> Task details
Write out the material from its start up to and including the line with "point(11,6)", requests included, and offset every coordinate in the answers by adding 91 to it.

** BEGIN **

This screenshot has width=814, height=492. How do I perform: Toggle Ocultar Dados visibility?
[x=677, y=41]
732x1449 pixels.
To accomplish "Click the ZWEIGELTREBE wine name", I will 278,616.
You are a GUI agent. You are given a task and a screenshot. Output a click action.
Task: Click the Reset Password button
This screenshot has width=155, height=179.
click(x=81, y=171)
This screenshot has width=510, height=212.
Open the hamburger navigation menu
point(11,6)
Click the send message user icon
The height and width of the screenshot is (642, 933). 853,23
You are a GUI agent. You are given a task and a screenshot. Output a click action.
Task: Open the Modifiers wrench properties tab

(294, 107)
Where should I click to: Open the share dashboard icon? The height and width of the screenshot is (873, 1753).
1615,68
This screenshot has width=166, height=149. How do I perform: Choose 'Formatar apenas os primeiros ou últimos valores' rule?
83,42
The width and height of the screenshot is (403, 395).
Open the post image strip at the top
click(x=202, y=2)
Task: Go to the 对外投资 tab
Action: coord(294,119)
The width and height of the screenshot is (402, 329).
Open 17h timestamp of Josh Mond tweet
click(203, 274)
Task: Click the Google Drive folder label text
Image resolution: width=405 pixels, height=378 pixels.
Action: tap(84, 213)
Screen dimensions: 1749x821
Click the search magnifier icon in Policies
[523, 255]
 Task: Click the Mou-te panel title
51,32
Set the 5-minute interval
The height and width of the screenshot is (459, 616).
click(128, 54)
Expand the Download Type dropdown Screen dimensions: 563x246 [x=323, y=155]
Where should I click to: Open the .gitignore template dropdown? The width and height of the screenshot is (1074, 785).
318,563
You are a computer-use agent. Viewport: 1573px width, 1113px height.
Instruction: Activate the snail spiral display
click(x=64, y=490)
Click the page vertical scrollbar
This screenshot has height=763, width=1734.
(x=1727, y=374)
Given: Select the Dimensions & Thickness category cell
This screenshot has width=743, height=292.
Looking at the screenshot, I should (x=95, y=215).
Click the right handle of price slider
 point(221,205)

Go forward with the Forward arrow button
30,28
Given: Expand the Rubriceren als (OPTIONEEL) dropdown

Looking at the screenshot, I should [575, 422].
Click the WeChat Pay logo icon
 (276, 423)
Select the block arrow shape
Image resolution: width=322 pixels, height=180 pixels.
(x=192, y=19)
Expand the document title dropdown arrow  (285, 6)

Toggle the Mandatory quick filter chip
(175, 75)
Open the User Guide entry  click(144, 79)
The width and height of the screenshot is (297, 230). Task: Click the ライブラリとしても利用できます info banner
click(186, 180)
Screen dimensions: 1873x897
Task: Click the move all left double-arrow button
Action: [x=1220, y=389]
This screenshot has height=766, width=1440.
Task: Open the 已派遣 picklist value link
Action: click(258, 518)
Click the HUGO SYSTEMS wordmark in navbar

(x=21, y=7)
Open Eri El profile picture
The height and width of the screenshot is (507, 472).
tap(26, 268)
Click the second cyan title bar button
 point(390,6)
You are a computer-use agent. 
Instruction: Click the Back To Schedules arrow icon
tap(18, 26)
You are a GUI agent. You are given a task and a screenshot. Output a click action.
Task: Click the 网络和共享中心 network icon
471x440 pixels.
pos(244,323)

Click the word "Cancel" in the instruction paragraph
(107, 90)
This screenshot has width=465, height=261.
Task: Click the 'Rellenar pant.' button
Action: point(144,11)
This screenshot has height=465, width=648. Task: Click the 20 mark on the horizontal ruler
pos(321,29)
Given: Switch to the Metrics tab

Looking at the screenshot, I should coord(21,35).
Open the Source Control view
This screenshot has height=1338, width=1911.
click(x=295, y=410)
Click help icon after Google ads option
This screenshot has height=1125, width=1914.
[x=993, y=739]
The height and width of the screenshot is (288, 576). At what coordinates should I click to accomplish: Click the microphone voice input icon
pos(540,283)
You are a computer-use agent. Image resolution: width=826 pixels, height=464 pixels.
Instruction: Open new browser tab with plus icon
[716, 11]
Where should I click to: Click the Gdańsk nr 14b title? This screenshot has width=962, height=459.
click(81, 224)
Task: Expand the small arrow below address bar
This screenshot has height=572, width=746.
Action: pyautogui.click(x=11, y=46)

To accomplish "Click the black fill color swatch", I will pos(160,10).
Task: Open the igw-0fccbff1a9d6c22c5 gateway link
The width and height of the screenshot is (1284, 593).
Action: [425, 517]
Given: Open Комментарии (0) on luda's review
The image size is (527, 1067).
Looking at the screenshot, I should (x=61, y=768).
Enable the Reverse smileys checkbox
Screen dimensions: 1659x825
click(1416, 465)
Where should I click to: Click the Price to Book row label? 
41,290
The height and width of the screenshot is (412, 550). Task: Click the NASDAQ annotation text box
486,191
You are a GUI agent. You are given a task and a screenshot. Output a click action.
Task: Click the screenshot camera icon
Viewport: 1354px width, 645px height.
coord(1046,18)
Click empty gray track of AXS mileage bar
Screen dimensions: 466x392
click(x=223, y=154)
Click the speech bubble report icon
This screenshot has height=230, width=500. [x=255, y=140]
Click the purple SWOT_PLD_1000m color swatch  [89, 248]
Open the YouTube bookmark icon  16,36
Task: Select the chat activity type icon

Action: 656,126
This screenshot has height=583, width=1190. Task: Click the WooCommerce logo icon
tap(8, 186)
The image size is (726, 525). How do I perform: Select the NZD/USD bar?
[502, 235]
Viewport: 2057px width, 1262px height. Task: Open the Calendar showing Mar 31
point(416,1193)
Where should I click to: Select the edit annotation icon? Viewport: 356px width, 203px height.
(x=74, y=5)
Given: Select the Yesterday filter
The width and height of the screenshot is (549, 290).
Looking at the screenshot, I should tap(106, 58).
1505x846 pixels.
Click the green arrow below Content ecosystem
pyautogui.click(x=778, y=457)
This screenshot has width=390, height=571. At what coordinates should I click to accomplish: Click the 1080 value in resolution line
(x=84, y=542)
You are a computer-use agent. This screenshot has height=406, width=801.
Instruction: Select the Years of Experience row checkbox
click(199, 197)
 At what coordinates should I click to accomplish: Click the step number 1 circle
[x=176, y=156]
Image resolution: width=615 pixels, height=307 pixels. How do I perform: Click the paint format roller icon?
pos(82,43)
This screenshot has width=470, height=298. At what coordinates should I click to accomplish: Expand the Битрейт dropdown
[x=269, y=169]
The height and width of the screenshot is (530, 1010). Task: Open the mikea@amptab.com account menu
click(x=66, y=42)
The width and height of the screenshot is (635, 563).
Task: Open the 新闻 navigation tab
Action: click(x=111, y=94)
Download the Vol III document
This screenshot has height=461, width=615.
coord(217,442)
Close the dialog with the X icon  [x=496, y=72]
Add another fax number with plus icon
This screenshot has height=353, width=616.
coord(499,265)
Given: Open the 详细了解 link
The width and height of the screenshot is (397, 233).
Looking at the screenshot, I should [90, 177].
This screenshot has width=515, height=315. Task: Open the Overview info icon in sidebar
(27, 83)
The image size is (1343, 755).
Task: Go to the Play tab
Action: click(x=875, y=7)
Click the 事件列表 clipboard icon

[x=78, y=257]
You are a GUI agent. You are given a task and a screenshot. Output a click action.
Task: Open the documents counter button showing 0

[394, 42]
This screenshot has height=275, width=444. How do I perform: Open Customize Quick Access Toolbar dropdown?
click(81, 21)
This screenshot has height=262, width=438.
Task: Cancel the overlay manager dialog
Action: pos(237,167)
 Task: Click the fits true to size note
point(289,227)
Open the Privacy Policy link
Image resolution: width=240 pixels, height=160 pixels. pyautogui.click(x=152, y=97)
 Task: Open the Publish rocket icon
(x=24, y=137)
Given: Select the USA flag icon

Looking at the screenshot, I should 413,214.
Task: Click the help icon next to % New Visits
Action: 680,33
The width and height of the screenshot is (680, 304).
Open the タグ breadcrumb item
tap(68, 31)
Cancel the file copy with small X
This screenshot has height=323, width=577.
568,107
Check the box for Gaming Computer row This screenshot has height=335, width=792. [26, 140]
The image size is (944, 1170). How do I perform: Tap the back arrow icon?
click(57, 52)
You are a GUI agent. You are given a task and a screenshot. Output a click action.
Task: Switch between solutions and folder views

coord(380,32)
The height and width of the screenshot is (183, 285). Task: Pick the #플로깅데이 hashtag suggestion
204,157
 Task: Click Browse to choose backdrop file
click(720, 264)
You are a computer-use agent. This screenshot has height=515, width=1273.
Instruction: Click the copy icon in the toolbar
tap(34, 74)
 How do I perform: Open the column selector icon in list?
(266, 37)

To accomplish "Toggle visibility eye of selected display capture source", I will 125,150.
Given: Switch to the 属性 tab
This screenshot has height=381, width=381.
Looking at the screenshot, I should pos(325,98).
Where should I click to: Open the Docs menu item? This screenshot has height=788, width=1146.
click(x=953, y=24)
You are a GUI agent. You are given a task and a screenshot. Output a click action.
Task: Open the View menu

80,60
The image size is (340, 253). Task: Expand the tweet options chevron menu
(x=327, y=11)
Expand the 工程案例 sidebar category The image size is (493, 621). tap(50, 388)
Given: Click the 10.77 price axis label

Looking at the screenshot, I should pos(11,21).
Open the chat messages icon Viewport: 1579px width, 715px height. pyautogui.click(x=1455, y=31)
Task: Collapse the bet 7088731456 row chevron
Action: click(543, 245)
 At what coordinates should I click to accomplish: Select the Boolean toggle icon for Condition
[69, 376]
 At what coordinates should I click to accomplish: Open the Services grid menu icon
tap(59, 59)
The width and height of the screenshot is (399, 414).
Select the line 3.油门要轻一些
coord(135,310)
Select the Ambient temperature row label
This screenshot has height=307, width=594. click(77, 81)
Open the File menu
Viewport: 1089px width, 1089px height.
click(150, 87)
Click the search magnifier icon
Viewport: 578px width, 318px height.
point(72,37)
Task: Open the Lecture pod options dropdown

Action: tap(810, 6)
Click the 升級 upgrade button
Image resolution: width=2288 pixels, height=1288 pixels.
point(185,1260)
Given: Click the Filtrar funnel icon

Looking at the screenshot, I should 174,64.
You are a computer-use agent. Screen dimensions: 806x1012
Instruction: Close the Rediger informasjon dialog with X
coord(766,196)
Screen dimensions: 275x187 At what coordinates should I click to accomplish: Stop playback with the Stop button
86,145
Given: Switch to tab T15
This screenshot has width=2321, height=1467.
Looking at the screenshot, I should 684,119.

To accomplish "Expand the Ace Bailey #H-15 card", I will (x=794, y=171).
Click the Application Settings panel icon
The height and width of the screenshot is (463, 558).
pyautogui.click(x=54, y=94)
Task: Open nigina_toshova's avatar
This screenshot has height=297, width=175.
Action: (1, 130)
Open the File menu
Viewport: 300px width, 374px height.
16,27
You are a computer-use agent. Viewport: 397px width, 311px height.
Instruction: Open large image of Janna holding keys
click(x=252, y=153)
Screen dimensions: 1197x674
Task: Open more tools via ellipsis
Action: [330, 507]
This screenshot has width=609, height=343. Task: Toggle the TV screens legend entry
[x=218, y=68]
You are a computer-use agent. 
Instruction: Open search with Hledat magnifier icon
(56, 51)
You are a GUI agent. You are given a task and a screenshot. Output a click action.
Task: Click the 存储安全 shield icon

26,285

** END **

> Finished exercise
This screenshot has width=814, height=492. How do I perform: Toggle Ocultar Dados visibility?
[x=768, y=132]
732x1449 pixels.
To accomplish "Click the ZWEIGELTREBE wine name", I will 369,707.
You are a GUI agent. You are given a task and a screenshot. Output a click action.
Task: Click the Reset Password button
This screenshot has width=155, height=179.
click(x=172, y=262)
This screenshot has width=510, height=212.
Open the hamburger navigation menu
point(102,97)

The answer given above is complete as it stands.